FIGS. 3A-3E comprise an elevation sectioned view of the positioner tool, the jetting tool, and the wash tool.

FIGS. 4A-4E comprise an elevation sectioned view of the tool string of FIGS. 3A-3E in place within the casing valve of FIGS. 2A-2D. The sleeve has been moved to an open position and the plugs have been jetted out of the sleeve ports and housing ports.

FIG. 5 is a laid out view of a J-slot and lug means located in the positioner tool.

FIG. 6 is a view similar to FIG. 1, after the well has been fractured adjacent each of the casing valves. A stimulation tool string is shown in place in the well.

FIG. 7 is a view similar to FIG. 1 with a production tubing string in place producing formation fluids through a lowermost one of the casing valves.

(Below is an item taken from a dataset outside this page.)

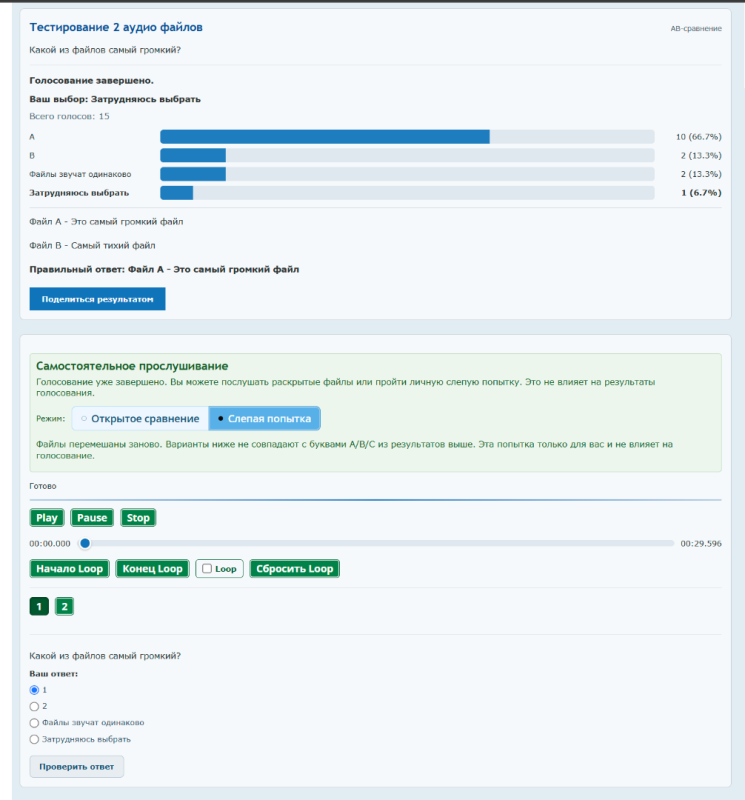Select the Открытое сравнение mode
The image size is (745, 800).
(140, 418)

FIGS. 8 and 9 are side and front elevation views of a modified engagement block.

FIG. 10 is an elevation section view of the engagement block of FIGS. 8 and 9 in place in the positioning tool.

Referring now to the drawings, and particularly to FIG. 1, a well is shown and generally designated by the numeral 10. The well 10 is constructed by placing a casing string 12 in a borehole 14 and cementing the same in place with cement as indicated at 16. The casing string may be in the form of a liner instead of the full casing string 12 illustrated. Casing string 12 has a casing bore 13.

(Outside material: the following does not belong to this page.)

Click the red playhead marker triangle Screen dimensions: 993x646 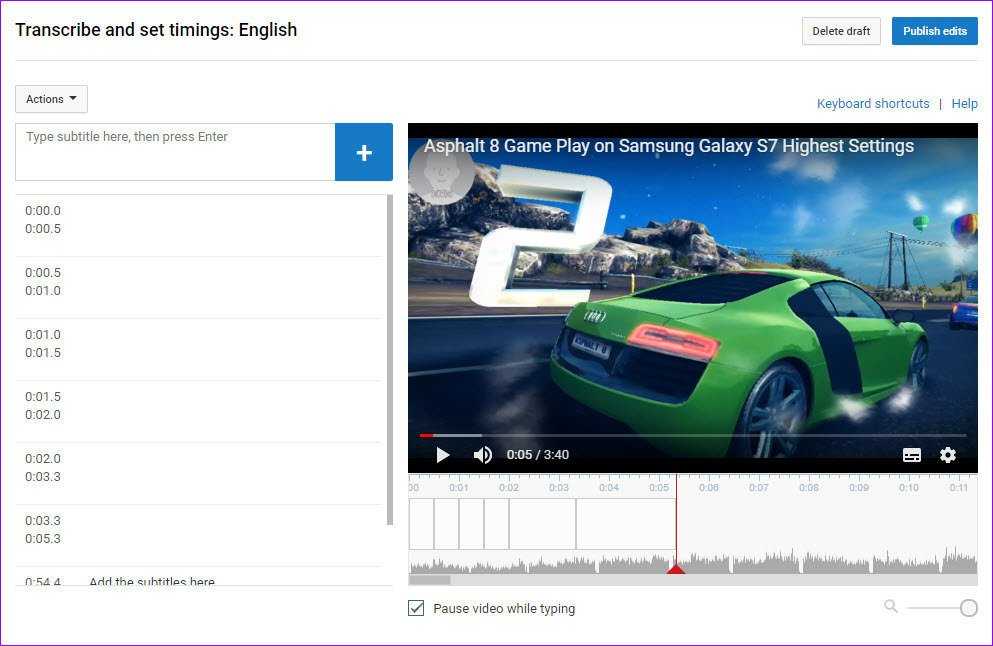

The well 10 has a substantially vertical portion 18, a radiused portion 20, and a substantially non-vertical deviated portion 22 which is illustrated as being a substantially horizontal well portion 22. Although the tools described herein are designed to be especially useful in the deviated portion of the well, they can of course also be used in the vertical portion of the well.

Spaced along the deviated well portion 22 of casing 12 are a plurality of casing valves 24, 26, and 28. The casing valve 24, which is identical to casing valves 26 and 28, is shown in detail in FIGS. 2A-2D. Each of the casing valves is located adjacent a subsurface zone or formation of interest such as zones 30, 32, and 34, respectively.

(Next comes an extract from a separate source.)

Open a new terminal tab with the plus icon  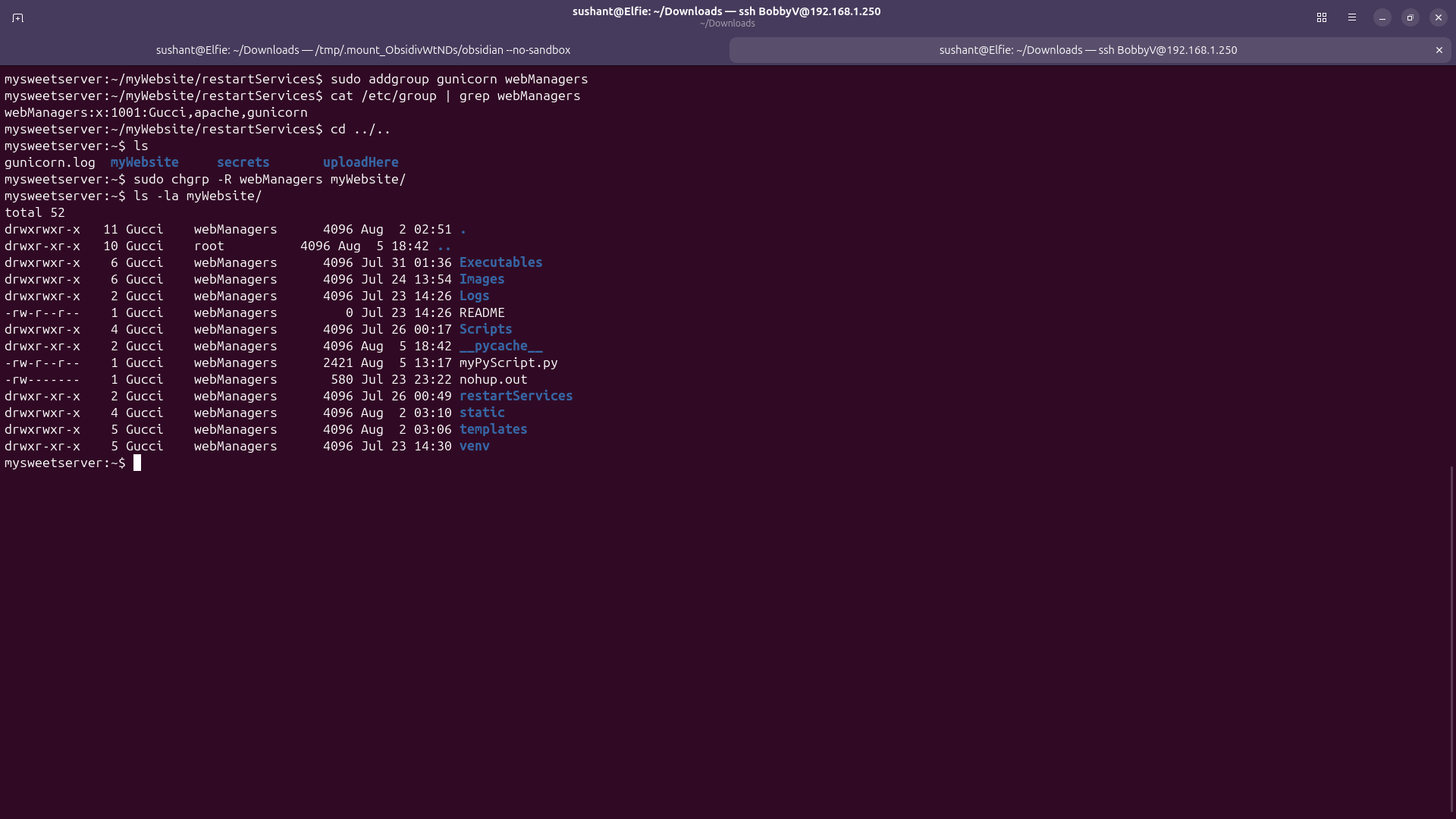coord(18,17)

In FIG. 1, a tubing string 36 having a plurality of tools connected to the lower end thereof is being lowered into the well casing 12. A well annulus 38 is defined between tubing string 36 and casing string 12. A blowout preventer 40 located at the surface is provided to close the well annulus 40. A pump 42 is connected to tubing string 36 for pumping fluid down the tubing string 36.

The tubing string 36 shown in FIG. 1 has a positioner tool apparatus 44, a jetting tool apparatus 46, and a wash tool apparatus 48 connected thereto. This tool string is shown in detail in FIGS. 3A-3E.

The casing valve 24, which may also generally be referred to as a sliding sleeve casing tool apparatus 24, is shown in detail in FIGS. 2A-2D. Casing valve 24 includes an outer housing 50 having a longitudinal passageway 52 defined therethrough and having a side wall 54 with a plurality of housing communication ports 56 defined through the side wall 54.

The outer housing 50 is made up of an upper housing portion 58, a seal housing portion 60, a ported housing section 62, and a lower housing section 64. Upper and lower handling subs 65 and 67 are attached to the ends of housing 50 to facilitate handling and makeup of the sliding sleeve casing tool 24 into the casing string 12. Subs 65 and 67 are threaded at 69 and 71, respectively, for connection to casing string 12.

The casing valve 24 also includes a sliding sleeve 66 slidably disposed in the longitudinal passageway 52 of housing 50. Sleeve 66 is selectively movable relative to the housing 50 between a first position as shown in FIGS. 2A-2D blocking or covering the housing communication ports 56 and a second position illustrated in FIGS. 4A-4E wherein the housing communication ports 56 are uncovered and are communicated with the longitudinal passageway 52.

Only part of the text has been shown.